中性子(ちゅうせいし)
最終更新:2026/4/25
中性子は、原子核を構成する素粒子の一つであり、電気的な電荷を持たない。
別名・同義語 neutronニュートロン
ポイント
中性子は、原子核内で陽子と共に存在し、原子核の安定性に寄与する。また、核分裂反応や核融合反応において重要な役割を果たす。
概要
中性子は、原子核を構成する素粒子の一つで、電荷を持たないため「中性」と名付けられました。陽子と共に原子核の質量をほぼ占めており、原子核の安定性に重要な役割を果たします。
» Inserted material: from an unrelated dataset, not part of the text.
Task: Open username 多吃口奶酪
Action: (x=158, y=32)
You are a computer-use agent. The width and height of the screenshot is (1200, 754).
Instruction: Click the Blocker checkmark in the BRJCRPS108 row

質量は陽子とほぼ等しく、約1.6749 × 10⁻²⁷ kgです。
歴史
中性子の存在は、1932年にジェームズ・チャドウィックによって実験的に証明されました。それ以前は、原子核が陽子のみで構成されていると考えられていましたが、原子核の質量が陽子の数と一致しないという問題がありました。チャドウィックは、ベリリウムにアルファ粒子を照射した際に生成される未知の放射線が、電荷を持たない粒子であることを示し、これが中性子であることが判明しました。
特性
中性子は、強い相互作用、弱い相互作用、重力相互作用を受けますが、電磁相互作用を受けません。このため、物質中を比較的自由に動き回ることができ、核反応において重要な役割を果たします。中性子は不安定な粒子であり、約15分で陽子、電子、反電子ニュートリノに崩壊します。